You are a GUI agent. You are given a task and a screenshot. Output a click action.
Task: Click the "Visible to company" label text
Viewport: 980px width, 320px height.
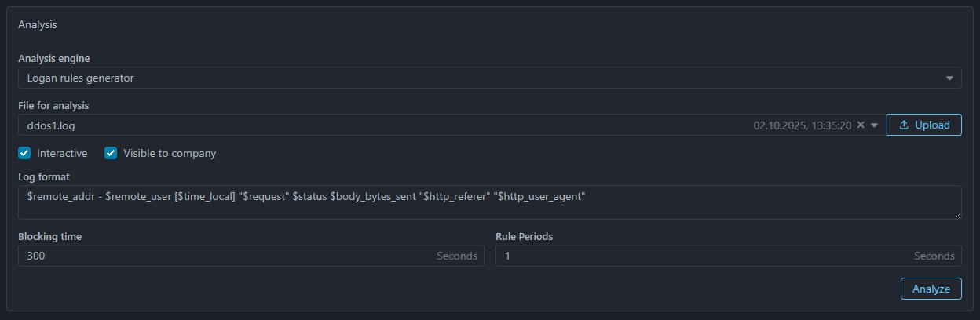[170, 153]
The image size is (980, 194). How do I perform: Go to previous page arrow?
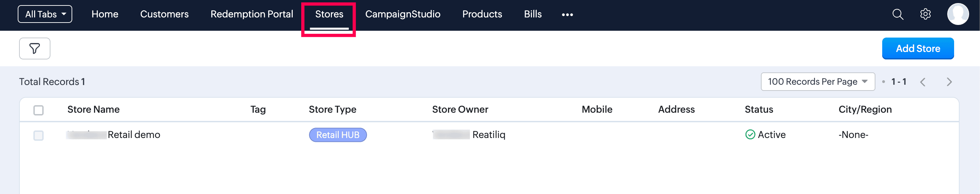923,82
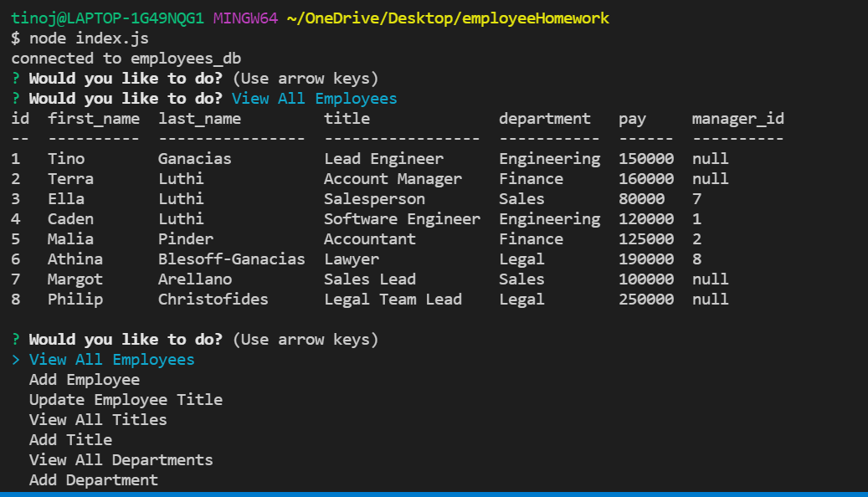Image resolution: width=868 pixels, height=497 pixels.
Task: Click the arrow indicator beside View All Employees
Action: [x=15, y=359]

+++++

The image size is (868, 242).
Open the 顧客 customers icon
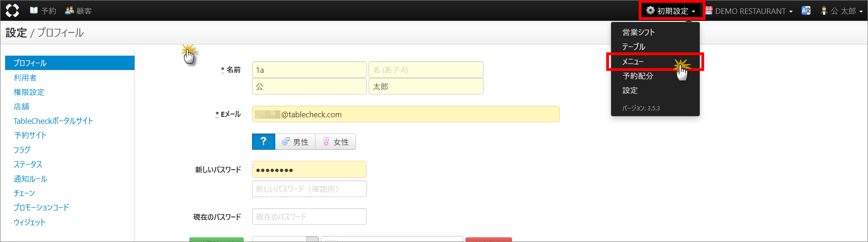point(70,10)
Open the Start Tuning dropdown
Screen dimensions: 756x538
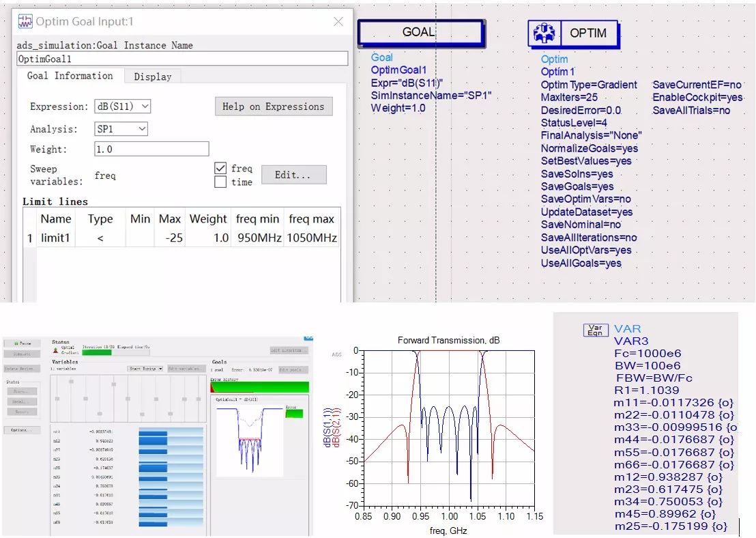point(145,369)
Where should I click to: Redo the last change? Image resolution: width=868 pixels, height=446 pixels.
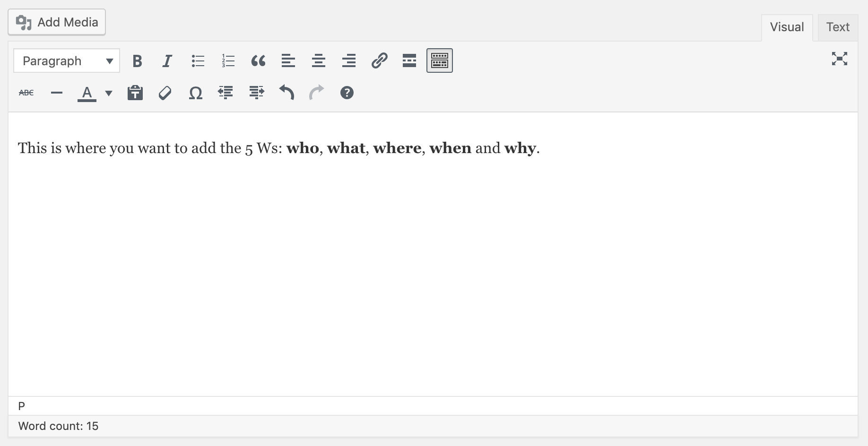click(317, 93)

+++++

DIRECTIVE: Return the stretch of material from the line containing "Where should I" through the line containing "click(317, 93)" word for word, and omit the pictures.

ANSWER TO THIS EXERCISE:
Where should I click to: Redo the last change? Image resolution: width=868 pixels, height=446 pixels.
click(317, 93)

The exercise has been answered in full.